Başını ellerimle destekleyip gözlerini açması için onu sarstım. "Yalvarırım bak bana." Hayatımda hiçbir zaman bu kadar korkmamıştım. O adam beni öldüresiye döverken bile bu kadar korkmamıştım. "Doruk! Yalvarırım. Bana bak, gideceğiz buradan. Aç şu gözünü. Hadi ablacığım. Hadi bak bana."
Televizyon ünitesinin kenarında kalan yarısı içilmiş bir bardak suya uzanıp avucumu içine daldırdım. Kardeşimin suratını ıslatırken parmaklarım da su da kırmızıya boyandı. "Bak bana," diye yalvarmaya devam ettim. "Ablacığım." Bedenini kucağıma çektim. "Benimle kal. Doruk, ne olursun. Senden başka hiçbir şeyim yok benim. Bi'tanem, duyuyor musun beni?"
Gözlerini aralayamadı ama başını sallamayı denedi. Bu sırada kapı bir kez daha büyük bir gürültü çıkararak açıldı. "Hoş geldin," dedi babam, salonda belirdiğinde. "Sıra sende, merak etme."

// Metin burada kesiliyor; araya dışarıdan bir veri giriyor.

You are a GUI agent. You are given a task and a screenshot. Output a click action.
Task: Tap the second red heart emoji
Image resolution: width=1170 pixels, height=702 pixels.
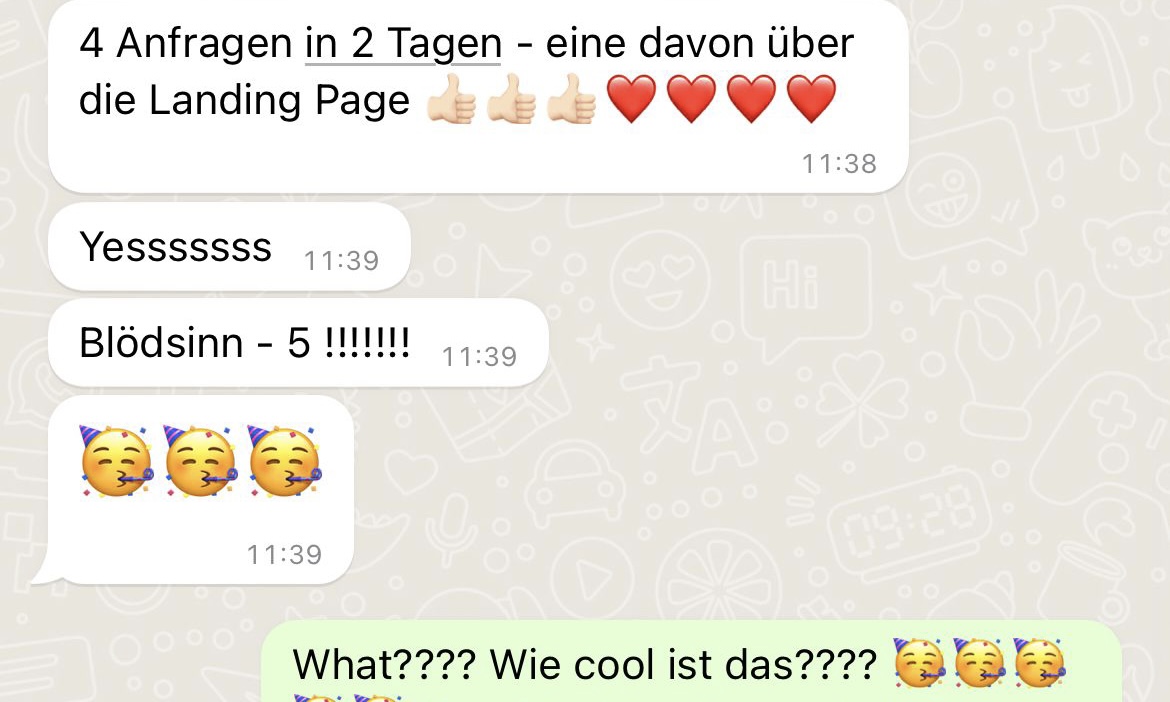click(x=692, y=98)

"Öldürürüm seni! Ne yaptın ona?"
Doruk, elimi sımsıkı tuttu. Ölmek üzereyken bile ondan korkuyordu.
"Top oynamayı bırakmasını söylemiştim size." İçeriye yürüyüp kırık sandalye bacağını eline aldığında onu diğer avuç içine bir ritim tutturarak vurmaya başladı. "O yalanının bedelini ödedi, şimdi sen ödeyeceksin."
Doruk'u dikkatlice zemine bırakıp öyle bir hışımla ayağa kalktım ki bir adım geriledi. İlk defa karşısında böyle dikiliyor olmama alayla güldü. Sopa niyetine kullandığı tahta parçasını bana doğru salladı. Alacağım darbeden korkmadan ona doğru yürürken "Seni öldürürüm!" demeye devam ediyordum çıldırmış gibi. Bana bir tokat attı ama canım yanmadı. Bu kez, o acıyı hissetmedim bile.
"Çekil önümden," dedi. "Bu gece biri ölecekse o küçük piç olacak. Ben de bir boğazdan kurtulmuş olacağım."
"Onu götüreceğim!" diye bağırdım. "Bu gece bir değil, iki boğazdan kurtulacaksın. Asla bu eve dönmeyeceğiz. Asla! Duydun mu beni!"
"Nereye gideceksin lan sen?" Başka bir tokat, bu kez diğer yanağıma inmişti. O sopayı hâlâ kullanmadığı için şanslıydım. "Nereye gidebileceksin?"
"Abla.."
Nereye olduğunu bilmiyordum ama gidecektik, bu kesindi. Sokakta da kalsak, bu evdekinden daha güvende olurduk. Bizim için dünya üzerindeki herhangi bir yer, evimizden daha güvenliydi.
"Gideceğiz," dedim. Bana da vurmaya başlarsa karşı koyamazdım. Gücüm ona yetmiyordu. Bu gerçekle defalarca kez yüzleşmiştim. Bu yüzden görülecek bir hesabım yoktu. Sadece bizi çıkarmam gerekiyordu. "Çekil önümüzden. Yemin ederim gideceğiz."
Çaresizliğim, her zaman onu güldüren bir durum olmuştu. Üzerimizdeki hakimiyeti karşısında boyun eğmemiz beklentisini karşılıyordu. Kendisini babamız olarak değil, sahibimiz olarak görüyordu. Karısının başına bıraktığı bu iki çocuğun ruhunu çürütmek, onun en keyif aldığı şeydi.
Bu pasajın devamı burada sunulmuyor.